NextDecade and TotalEnergies have taken the final investment decision for Rio Grande LNG, in south Texas.
The first phase will cover three trains, with capacity of 17.5 million tonnes per year and costing $14.8 billion. The group awarded the engineering, procurement and construction (EPC) contract to Bechtel, with the aim of commissioning the plant in 2027.
The Bechtel contract will cost $12bn, putting the production cost at $681 per tonne.
The remaining budget will go on owners’ costs and contingencies of around $2.3bn. Another $600 million will go into dredging for the Brazos Island and wetland conservation. NextDecade noted that around $3.1bn would be due in interest and financing costs during construction.
Partners in the project will provide equity funding but most of the cash will come from banks, who will provide $11.6 billion.
NextDecade chairman and CEO Matt Schatzman said reaching FID on the project was a “landmark event” for all involved.
“NextDecade is on a mission to produce lower-carbon intensive LNG for its customers, and we’re honoured to be their partner,” said Paul Marsden, president of Bechtel Energy. “Today, as we commence [EPC] on the first phase of this project, we reaffirm our commitment to the community through quality jobs, training, and support for the supply chain and small businesses.”
Total will have a 16.67% stake in the project and provide $1.1bn. The company will also have a 17.5% stake in NextDecade, valued at $219mn.
Furthermore, Total will offtake 5.4mn tpy of LNG from the first phase for 20 years.
Total chairman and CEO Patrick Pouyanné said the project gave the company “access to competitive LNG thanks to its low production costs. LNG from this first phase will boost TotalEnergies US LNG export capacity to over 15mn tpy by 2030, and thus our ability to contribute to European gas security, and to provide customers in Asia with an alternative form of energy that is half as emissive as coal.”

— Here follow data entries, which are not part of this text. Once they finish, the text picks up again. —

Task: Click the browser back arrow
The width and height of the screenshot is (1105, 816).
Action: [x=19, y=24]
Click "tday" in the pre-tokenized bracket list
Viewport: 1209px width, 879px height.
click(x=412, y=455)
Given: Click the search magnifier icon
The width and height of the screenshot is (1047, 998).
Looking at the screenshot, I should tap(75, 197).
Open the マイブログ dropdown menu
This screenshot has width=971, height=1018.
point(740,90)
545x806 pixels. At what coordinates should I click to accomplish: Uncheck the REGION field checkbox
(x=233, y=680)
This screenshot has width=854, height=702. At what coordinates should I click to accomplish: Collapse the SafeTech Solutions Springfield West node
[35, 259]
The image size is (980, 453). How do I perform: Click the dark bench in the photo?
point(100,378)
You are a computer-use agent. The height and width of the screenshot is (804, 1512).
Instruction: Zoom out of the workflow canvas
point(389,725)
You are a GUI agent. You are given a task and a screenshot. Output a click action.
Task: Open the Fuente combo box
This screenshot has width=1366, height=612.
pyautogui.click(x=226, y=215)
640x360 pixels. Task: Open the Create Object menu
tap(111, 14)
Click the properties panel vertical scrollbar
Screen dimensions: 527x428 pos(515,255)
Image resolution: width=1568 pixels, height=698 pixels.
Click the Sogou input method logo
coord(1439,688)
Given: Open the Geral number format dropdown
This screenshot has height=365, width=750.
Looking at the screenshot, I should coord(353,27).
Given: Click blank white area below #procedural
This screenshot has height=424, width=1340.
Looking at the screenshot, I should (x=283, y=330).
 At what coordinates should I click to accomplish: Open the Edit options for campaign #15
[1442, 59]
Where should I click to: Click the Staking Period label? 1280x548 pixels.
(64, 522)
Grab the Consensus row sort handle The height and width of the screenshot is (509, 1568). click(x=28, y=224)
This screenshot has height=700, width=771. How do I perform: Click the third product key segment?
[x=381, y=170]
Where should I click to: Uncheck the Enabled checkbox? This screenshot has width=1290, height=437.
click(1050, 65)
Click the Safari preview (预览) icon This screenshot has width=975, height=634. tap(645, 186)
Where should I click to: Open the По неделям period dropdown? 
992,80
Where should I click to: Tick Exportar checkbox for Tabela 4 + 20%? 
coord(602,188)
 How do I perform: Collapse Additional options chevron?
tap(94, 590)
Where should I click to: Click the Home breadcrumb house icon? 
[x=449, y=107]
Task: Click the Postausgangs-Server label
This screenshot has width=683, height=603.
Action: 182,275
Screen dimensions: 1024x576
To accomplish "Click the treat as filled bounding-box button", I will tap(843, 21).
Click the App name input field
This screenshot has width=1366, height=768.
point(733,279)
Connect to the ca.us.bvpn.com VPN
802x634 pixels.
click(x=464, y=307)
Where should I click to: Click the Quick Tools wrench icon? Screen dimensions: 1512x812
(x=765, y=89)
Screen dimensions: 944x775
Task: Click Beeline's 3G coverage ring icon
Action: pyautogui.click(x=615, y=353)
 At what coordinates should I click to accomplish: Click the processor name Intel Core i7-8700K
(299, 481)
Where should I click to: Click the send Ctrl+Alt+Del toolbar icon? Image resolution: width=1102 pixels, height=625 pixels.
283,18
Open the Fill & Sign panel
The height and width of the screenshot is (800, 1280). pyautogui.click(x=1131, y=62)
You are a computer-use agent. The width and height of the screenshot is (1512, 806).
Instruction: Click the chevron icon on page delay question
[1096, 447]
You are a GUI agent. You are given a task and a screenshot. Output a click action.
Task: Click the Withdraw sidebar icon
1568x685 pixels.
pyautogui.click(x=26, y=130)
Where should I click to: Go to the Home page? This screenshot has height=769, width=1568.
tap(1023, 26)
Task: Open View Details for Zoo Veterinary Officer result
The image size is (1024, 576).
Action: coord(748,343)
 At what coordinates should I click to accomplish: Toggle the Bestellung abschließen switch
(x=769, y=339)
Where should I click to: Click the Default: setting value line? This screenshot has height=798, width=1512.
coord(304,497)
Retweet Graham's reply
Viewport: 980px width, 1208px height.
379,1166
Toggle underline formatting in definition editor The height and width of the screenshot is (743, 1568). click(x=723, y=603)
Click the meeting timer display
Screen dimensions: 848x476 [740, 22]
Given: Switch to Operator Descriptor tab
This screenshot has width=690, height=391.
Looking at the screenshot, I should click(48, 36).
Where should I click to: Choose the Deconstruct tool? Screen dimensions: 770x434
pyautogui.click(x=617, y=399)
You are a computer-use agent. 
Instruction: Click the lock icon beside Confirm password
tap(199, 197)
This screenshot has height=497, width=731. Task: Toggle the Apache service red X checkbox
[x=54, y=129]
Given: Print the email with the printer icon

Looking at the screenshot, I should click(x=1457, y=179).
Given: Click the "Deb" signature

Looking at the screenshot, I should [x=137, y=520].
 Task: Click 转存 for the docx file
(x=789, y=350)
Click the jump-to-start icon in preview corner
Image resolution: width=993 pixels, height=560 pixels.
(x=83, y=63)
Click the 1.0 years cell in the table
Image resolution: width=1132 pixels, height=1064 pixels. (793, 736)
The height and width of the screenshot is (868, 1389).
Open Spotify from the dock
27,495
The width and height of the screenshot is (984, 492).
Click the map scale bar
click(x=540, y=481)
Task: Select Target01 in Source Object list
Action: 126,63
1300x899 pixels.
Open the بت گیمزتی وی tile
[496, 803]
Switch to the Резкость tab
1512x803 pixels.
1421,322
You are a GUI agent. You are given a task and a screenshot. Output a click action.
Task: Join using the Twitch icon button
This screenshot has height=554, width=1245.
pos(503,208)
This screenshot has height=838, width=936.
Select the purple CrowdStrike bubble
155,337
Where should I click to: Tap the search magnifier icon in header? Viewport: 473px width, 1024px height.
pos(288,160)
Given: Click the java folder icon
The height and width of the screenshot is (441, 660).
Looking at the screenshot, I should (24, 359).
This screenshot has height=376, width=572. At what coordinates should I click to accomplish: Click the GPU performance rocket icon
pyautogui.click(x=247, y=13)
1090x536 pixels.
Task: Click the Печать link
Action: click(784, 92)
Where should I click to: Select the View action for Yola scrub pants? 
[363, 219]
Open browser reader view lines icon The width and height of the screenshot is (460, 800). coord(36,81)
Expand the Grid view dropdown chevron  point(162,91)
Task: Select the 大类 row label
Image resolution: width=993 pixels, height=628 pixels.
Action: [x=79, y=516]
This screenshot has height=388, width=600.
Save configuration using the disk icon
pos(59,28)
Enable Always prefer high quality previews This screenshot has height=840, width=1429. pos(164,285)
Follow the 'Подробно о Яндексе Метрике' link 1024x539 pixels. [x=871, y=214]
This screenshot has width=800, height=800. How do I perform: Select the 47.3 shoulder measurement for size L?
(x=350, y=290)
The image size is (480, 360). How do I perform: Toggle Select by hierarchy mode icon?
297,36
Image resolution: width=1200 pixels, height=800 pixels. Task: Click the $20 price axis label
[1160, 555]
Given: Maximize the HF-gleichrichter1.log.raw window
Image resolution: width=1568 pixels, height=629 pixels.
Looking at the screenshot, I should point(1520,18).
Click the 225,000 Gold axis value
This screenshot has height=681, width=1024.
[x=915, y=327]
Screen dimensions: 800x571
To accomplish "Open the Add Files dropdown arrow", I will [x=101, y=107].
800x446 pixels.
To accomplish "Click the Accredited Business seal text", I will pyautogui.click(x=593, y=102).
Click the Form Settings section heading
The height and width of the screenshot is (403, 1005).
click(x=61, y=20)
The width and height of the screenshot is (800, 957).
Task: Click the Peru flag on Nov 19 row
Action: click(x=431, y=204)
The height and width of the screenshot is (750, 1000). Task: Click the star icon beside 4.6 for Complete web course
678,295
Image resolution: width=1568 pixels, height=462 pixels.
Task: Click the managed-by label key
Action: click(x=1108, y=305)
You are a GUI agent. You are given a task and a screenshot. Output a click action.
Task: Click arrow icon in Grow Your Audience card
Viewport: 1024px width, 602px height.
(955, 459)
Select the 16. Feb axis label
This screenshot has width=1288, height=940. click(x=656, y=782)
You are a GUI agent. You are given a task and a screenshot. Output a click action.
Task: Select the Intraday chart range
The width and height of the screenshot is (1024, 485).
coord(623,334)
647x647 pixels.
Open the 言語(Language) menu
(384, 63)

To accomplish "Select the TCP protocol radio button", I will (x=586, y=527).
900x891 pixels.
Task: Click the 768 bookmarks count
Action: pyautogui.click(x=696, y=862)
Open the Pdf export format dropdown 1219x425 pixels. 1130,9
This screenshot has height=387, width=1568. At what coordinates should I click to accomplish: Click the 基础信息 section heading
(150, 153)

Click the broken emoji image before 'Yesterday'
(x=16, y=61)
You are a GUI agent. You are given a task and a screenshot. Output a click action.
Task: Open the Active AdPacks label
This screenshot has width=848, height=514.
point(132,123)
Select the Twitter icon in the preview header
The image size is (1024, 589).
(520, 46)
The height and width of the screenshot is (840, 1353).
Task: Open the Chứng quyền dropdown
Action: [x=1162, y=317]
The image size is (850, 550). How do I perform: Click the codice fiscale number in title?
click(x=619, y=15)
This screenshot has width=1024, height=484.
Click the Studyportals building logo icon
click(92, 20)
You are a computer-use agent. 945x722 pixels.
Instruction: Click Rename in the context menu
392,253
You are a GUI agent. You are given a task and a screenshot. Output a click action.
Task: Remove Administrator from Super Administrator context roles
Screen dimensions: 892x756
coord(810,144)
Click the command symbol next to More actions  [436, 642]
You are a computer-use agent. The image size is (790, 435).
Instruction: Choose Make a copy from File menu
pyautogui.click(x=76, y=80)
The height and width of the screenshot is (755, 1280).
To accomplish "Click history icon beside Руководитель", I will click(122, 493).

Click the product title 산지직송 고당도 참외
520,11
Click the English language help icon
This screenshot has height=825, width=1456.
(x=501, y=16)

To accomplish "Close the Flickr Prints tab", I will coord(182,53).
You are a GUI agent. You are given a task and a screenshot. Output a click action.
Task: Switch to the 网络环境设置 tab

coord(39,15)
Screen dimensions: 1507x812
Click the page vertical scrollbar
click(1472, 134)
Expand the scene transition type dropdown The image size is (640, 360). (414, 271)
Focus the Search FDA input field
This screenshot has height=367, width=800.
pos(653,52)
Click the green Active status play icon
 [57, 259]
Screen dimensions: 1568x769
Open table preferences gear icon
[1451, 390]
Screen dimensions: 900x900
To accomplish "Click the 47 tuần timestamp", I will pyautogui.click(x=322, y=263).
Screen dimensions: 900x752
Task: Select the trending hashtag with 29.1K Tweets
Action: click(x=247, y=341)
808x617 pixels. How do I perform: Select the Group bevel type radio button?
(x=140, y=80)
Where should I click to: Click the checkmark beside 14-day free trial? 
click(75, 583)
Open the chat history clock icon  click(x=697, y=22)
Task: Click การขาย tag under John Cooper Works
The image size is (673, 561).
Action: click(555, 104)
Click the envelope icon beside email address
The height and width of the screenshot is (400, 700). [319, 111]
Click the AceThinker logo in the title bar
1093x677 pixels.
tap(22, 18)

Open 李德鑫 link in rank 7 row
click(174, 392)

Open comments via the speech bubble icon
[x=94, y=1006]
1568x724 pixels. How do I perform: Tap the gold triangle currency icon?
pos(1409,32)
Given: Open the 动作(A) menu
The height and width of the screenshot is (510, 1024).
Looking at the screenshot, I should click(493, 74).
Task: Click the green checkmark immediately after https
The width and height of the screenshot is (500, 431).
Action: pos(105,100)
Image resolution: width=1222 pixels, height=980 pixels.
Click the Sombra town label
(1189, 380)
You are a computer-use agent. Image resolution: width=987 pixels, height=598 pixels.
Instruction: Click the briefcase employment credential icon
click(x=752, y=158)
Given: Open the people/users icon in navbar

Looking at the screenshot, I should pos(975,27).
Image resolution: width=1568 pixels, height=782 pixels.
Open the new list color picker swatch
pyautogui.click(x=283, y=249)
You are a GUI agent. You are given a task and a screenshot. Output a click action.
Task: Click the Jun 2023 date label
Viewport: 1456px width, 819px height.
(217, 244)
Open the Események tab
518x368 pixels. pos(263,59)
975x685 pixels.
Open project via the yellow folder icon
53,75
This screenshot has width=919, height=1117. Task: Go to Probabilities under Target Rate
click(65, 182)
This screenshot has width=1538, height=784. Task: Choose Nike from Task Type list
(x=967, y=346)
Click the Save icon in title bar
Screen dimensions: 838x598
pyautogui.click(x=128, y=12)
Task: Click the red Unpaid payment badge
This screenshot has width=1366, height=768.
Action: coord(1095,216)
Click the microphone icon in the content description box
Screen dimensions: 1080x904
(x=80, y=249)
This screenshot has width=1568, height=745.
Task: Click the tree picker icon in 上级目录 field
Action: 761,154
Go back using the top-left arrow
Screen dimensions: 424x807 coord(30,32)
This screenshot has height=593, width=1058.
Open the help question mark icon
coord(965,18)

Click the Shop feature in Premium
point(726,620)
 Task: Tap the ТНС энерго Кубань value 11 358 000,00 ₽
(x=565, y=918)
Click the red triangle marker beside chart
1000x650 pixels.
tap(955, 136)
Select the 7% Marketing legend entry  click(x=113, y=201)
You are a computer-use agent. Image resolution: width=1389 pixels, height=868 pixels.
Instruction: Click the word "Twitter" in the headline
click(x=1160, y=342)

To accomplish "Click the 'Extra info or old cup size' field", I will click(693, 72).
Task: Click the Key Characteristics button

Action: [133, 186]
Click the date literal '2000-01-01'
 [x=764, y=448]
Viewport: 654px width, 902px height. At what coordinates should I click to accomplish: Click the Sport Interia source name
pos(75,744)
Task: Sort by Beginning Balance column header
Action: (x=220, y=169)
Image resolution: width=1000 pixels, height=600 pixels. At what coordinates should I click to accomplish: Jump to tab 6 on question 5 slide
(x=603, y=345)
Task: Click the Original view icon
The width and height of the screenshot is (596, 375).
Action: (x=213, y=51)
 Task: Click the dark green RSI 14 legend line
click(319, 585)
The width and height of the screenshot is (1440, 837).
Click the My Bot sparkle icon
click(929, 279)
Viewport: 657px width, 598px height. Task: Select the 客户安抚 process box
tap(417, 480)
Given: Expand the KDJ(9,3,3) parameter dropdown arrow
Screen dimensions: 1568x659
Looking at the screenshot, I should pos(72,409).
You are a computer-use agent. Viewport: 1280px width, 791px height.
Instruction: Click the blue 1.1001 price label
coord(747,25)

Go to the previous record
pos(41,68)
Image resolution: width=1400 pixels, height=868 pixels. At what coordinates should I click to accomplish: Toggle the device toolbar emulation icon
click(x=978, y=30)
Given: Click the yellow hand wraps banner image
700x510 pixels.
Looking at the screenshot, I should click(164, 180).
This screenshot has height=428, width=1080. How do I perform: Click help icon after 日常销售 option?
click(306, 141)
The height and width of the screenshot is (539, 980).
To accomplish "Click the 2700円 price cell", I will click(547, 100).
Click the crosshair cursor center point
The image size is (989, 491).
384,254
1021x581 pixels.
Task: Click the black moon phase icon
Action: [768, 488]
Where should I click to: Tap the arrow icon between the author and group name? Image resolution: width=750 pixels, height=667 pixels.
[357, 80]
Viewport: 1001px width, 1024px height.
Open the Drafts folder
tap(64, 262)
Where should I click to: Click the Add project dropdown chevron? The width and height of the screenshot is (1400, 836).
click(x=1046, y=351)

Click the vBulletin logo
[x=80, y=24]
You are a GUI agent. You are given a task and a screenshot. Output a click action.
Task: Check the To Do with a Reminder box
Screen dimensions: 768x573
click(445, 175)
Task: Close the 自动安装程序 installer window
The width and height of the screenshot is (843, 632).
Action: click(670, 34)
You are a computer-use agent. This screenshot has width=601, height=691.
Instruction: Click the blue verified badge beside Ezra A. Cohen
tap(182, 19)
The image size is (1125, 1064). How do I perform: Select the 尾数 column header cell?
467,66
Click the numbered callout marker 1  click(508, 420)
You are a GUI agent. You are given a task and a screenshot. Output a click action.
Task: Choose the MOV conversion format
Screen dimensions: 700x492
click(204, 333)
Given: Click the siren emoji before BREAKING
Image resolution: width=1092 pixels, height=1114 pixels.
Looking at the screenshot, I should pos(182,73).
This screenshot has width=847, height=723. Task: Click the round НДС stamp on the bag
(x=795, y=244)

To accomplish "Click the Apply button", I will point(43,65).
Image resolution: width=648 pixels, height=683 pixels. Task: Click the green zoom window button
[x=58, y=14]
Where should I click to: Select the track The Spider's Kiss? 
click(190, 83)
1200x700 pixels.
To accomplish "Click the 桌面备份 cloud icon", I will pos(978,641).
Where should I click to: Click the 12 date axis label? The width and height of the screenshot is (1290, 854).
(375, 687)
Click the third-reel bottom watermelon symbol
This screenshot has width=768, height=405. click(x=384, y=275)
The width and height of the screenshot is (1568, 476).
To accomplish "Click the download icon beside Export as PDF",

NextDecade has struck deals covering 92% of the three trains’ capacity, or 16.2mn tpy.
Other partners include Global Infrastructure Partners (GIP), GIC and Mubadala. These companies will provide $4.8bn and will receive 62.5% of funds generated from the Rio Grande LNG first phase. The largest commitment comes from GIP, which is stumping up $3.5bn.
Under the joint venture agreement, NextDecade will receive 20.8% of cash flows from phase one, while Total 16.7%.
The financiers and Total have options to invest in the next phases, in Trains 4 and 5, in addition to the proposed carbon capture and storage (CCS) project.
“Now our focus turns to safely constructing Phase 1 on time and on budget and progressing commercial negotiations on RGLNG Train 4 and Train 5 to further expand our LNG platform and grow NextDecade shareholder value,” said Schatzman.
The fourth and fifth trains would add another 11.74mn tpy of nameplate capacity, bringing the entire project to 27mn tpy.
Arranging financing was not wholly straightforward for Rio Grande LNG. Societe Generale pulled out of acting as financial advisor to NextDecade in the first quarter of 2022. The move seemed to be because of its climate commitments.
MUFG Bank replaced SocGen in 2022, while Macquarie Capital has also acted as financial advisor for the developer since 2017.